• _练习题目_
请从含有"Where should I click to: Open Thursday"的那一行到含有"pos(511,419)"的那一行重新写出，将"Help Hub"替换为"Support Center"，其余保持不变。答案中不要包含图片。

**** 数据条目 ****

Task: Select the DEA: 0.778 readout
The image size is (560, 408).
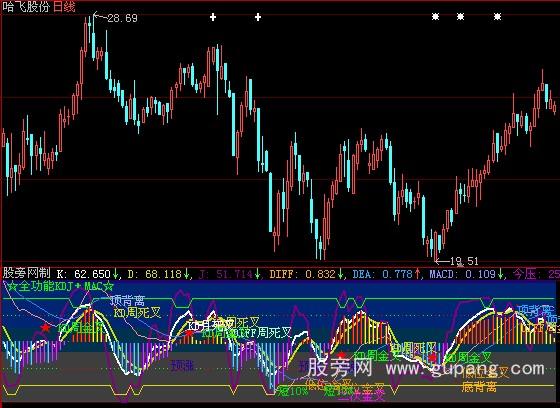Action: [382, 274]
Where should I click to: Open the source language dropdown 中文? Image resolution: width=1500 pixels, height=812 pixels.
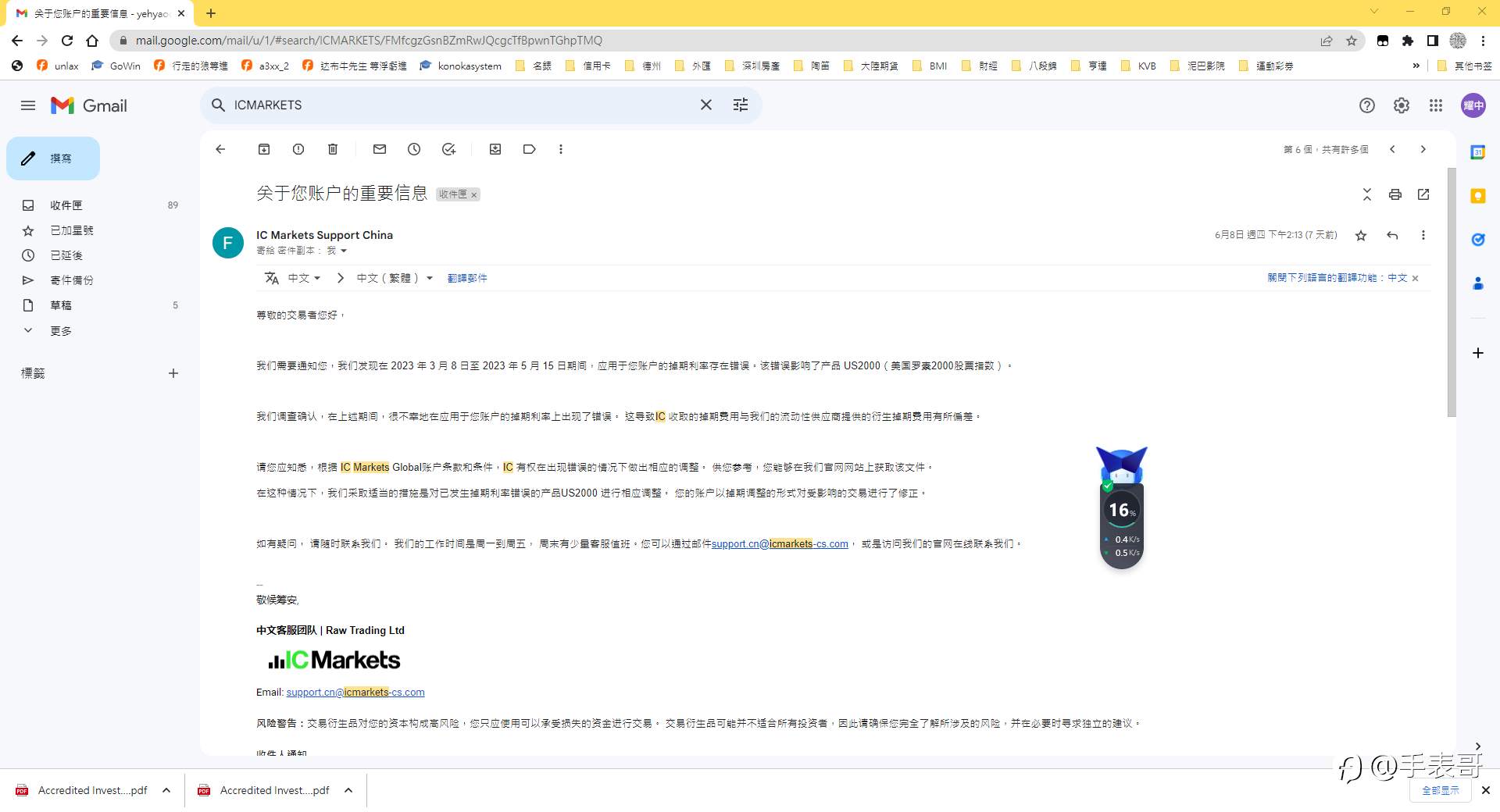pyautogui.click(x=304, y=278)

****
**** 数据条目 ****

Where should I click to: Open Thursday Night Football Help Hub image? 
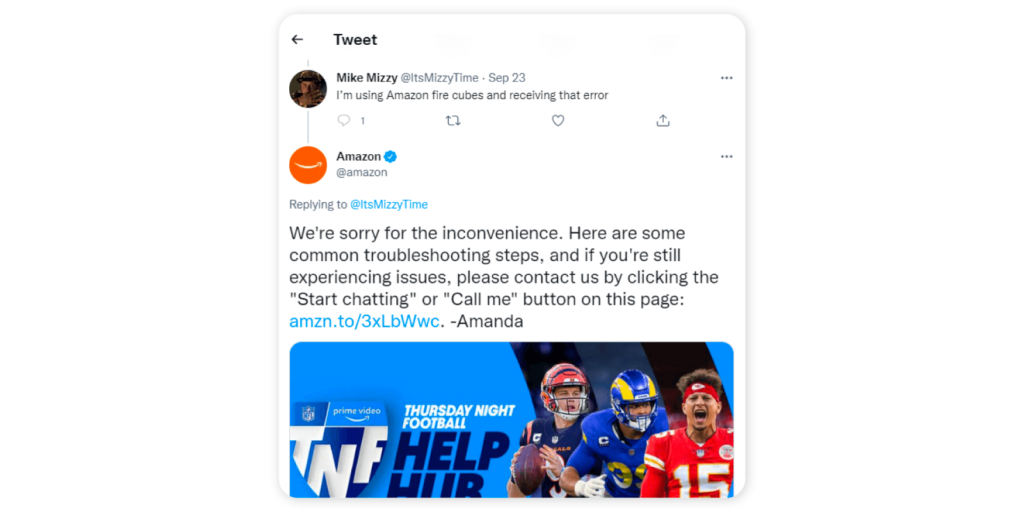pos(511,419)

****

• _作答内容_
Where should I click to: Open Thursday Night Football Support Center image? 
pos(511,419)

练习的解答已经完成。